Kegiatan ini juga melibatkan berbagai unsur pemangku kepentingan dalam konsep kolaborasi Hexa Helix, di antaranya Komite Ekonomi Kreatif dan Inovasi, Universitas Muria Kudus (UMK), UNRIYO Yogyakarta, Bapperida Kabupaten Pati, Dinas Koperasi dan UMKM Kabupaten Pati, Dinas Kepemudaan Olahraga dan Pariwisata Kabupaten Pati, Dinas Perdagangan dan Perindustrian Kabupaten Pati, Dinas Kominfo Kabupaten Pati, Cabang Dinas Pendidikan Provinsi Jawa Tengah Wilayah Pati, Kepala SMA Negeri 1, 2, dan 3 Pati, Kepala SMK Negeri 1, 2, dan 3 Pati, perwakilan pelaku UMKM, perwakilan pelaku ekonomi kreatif Kabupaten Pati, LSP Inten Semarang serta Media sebagai bagian dari unsur ekosistem ekraf.
Komite Ekonomi Kreatif dan Inovasi Kabupaten Pati (KREASI PATI) merupakan bagian dari jejaring lintas komunitas ekonomi kreatif nasional yang tergabung dalam Indonesia Creative Cities Network atau ICCN.
KREASI PATI menjadi satu dari lebih dari 265 kabupaten/kota di Indonesia yang terhubung dalam ICCN dengan pengembangan ekosistem ekonomi kreatif berbasis komunitas, inovasi, budaya, dan potensi lokal daerah.
KREASI PATI hadir sebagai wadah kolaborasi dalam memperkuat ekosistem ekonomi kreatif melalui sinergi antara komunitas, pemerintah, akademisi, pelaku usaha, media, dan lembaga keuangan.
Melalui jejaring Indonesia Creative Cities Network (ICCN), KREASI PATI juga membuka peluang kolaborasi nasional guna mendorong inovasi, pengembangan potensi kreatif, serta peningkatan daya saing ekonomi kreatif Kabupaten Pati.

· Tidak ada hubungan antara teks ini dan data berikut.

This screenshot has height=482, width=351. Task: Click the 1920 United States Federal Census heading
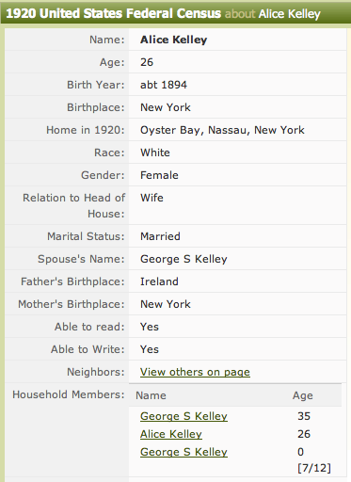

Melalui penguatan sistem ekonomi kreatif digital terintegrasi ini, Pemerintah Kabupaten Pati bersama Komite Ekonomi Kreatif berharap mampu memperkuat bonus demografi melalui kolaborasi produktif antara dunia pendidikan dan industri kreatif.
Penguatan ekosistem berbasis teknologi dinilai menjadi strategi penting dalam mempercepat daya saing ekonomi kreatif Kabupaten Pati di tingkat nasional.